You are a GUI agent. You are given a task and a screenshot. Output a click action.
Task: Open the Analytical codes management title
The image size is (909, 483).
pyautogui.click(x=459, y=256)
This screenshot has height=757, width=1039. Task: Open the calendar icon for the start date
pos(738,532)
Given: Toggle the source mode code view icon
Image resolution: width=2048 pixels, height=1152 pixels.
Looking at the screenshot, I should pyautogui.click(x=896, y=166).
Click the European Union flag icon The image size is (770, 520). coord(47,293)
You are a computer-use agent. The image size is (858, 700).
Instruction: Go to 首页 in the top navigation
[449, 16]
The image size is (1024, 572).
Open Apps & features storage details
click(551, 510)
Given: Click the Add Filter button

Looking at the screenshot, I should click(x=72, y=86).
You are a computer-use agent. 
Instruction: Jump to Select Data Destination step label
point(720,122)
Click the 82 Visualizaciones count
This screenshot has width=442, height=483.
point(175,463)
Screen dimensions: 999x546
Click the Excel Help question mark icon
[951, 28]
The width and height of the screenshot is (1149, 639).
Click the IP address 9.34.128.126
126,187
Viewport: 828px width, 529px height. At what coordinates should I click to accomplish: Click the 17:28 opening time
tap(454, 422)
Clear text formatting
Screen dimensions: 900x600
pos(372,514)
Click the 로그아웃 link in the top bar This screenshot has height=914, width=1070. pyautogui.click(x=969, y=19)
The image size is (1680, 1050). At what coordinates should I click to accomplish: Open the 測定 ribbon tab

☆ ☆ ☆ ☆ ☆

The reply must hold exactly the lines from the one containing "The image size is (909, 483)." to the last line of the entries, and nothing more.

The image size is (909, 483).
pyautogui.click(x=459, y=256)
This screenshot has height=757, width=1039. Task: Open the calendar icon for the start date
pos(738,532)
Given: Toggle the source mode code view icon
Image resolution: width=2048 pixels, height=1152 pixels.
Looking at the screenshot, I should pyautogui.click(x=896, y=166).
Click the European Union flag icon The image size is (770, 520). coord(47,293)
You are a computer-use agent. The image size is (858, 700).
Instruction: Go to 首页 in the top navigation
[449, 16]
The image size is (1024, 572).
Open Apps & features storage details
click(551, 510)
Given: Click the Add Filter button

Looking at the screenshot, I should click(x=72, y=86).
You are a computer-use agent. 
Instruction: Jump to Select Data Destination step label
point(720,122)
Click the 82 Visualizaciones count
This screenshot has width=442, height=483.
point(175,463)
Screen dimensions: 999x546
Click the Excel Help question mark icon
[951, 28]
The width and height of the screenshot is (1149, 639).
Click the IP address 9.34.128.126
126,187
Viewport: 828px width, 529px height. At what coordinates should I click to accomplish: Click the 17:28 opening time
tap(454, 422)
Clear text formatting
Screen dimensions: 900x600
pos(372,514)
Click the 로그아웃 link in the top bar This screenshot has height=914, width=1070. pyautogui.click(x=969, y=19)
The image size is (1680, 1050). At what coordinates should I click to accomplish: Open the 測定 ribbon tab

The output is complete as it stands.